Quote the material exactly from the line that contains "Given: Toggle the filmstrip view in Photos" through its last line. Any pictures are to be left out.
[Start of section]
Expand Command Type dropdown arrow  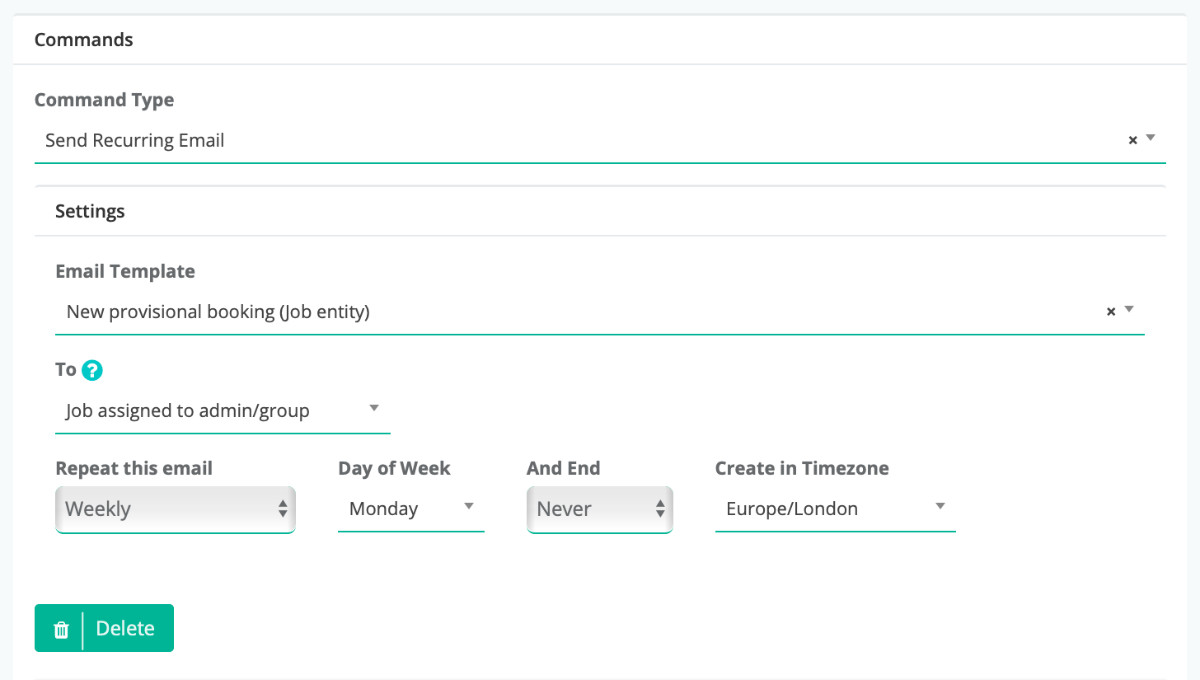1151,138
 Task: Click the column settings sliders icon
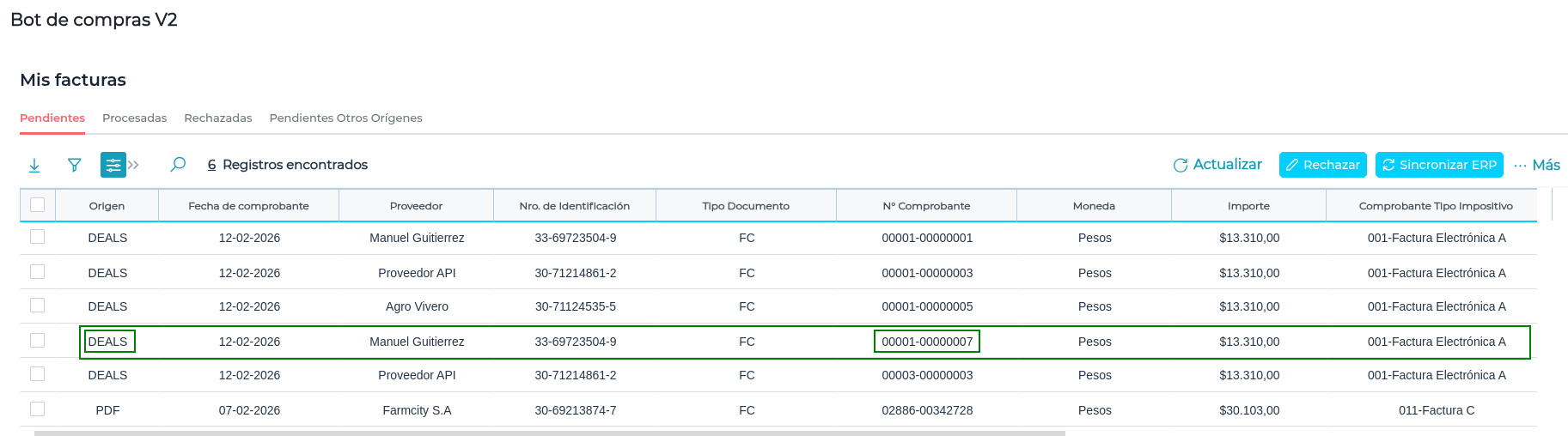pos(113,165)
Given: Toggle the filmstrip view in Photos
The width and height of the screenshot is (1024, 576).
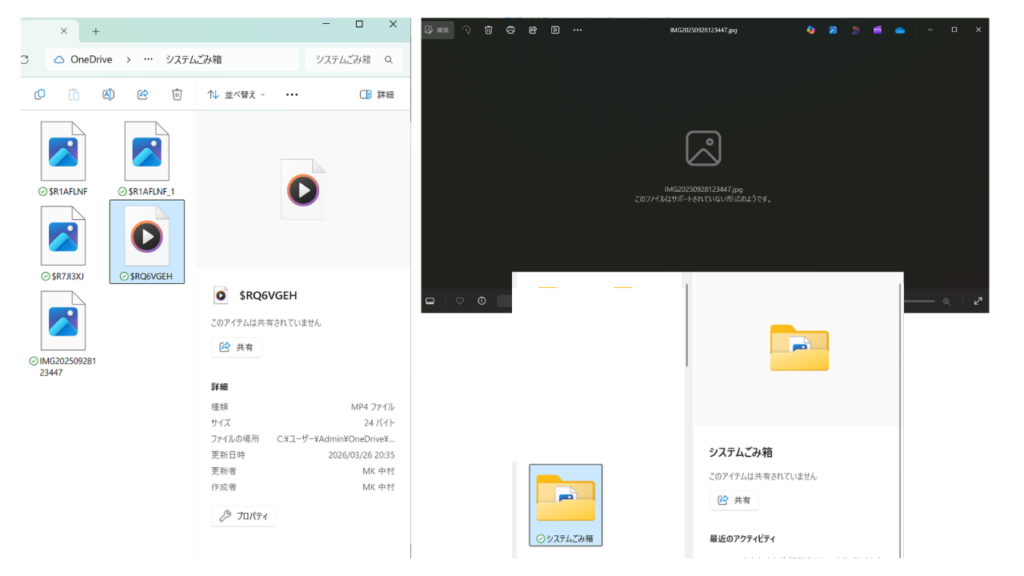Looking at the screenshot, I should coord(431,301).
[End of section]
* _Exercise solution_
Given: Toggle the filmstrip view in Photos
The width and height of the screenshot is (1024, 576).
Looking at the screenshot, I should coord(431,301).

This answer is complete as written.